• 任务要求:
**1.** 根据节选回答:
(a) 题目给出的 N 最大是多少?
(b) 样例输入为 10 时,样例输出是多少?
(c) 代码里常量 MAXN 的值是多少?
**2.** 能否把节选中以"直接大力杜教筛"开头的那一段改写成简短的条目列表,并保留其主要内容?

• 节选:

给出一个数字N,求sigma(phi(i)),1<=i<=N

 

Input

正整数N。N<=2*10^9

 

Output

输出答案。
 

 

Sample Input

10

Sample Output

32

HINT

 

Source

 
直接大力杜教筛
$\sum_{i=1}^{n}\varphi(i) = \frac{n\times(n+1)}{2} - \sum_{d=2}^{n}\sum_{i=1}^{\lfloor\frac{n}{d}\rfloor}\varphi(i)$

 
#include<cstdio>
#include<map>
#include<ext/pb_ds/assoc_container.hpp>
#include<ext/pb_ds/hash_policy.hpp>
#define LL long long 
using namespace std;
using namespace __gnu_pbds;
const int MAXN=5000030;
int N,limit=5000000,tot=0,vis[MAXN],prime[MAXN];
LL phi[MAXN];
gp_hash_table<int,LL>Aphi;
void GetPhi()

• 练习数据:
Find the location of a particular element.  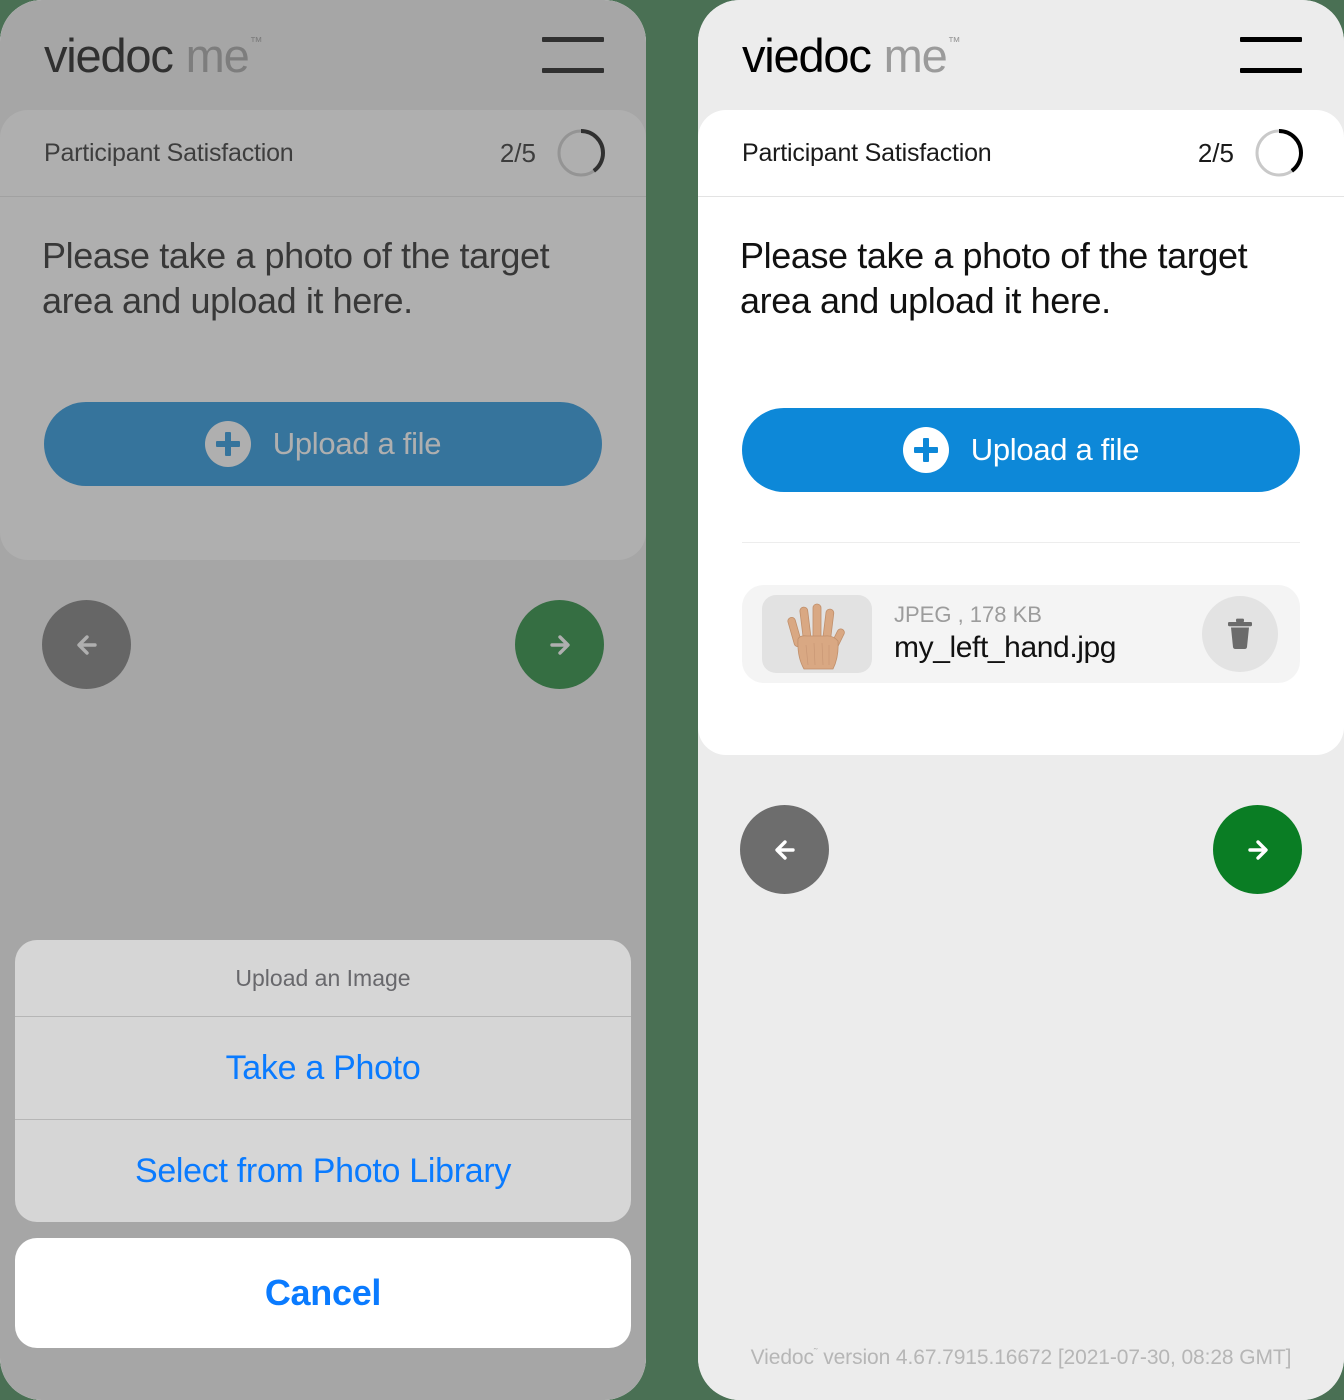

• 参考答案:
**1.**
(a) 2*10^9
(b) 32
(c) 5000030

**2.**
- 方法:直接用杜教筛求解。
- 所用公式:$\sum_{i=1}^{n}\varphi(i) = \frac{n\times(n+1)}{2} - \sum_{d=2}^{n}\sum_{i=1}^{\lfloor\frac{n}{d}\rfloor}\varphi(i)$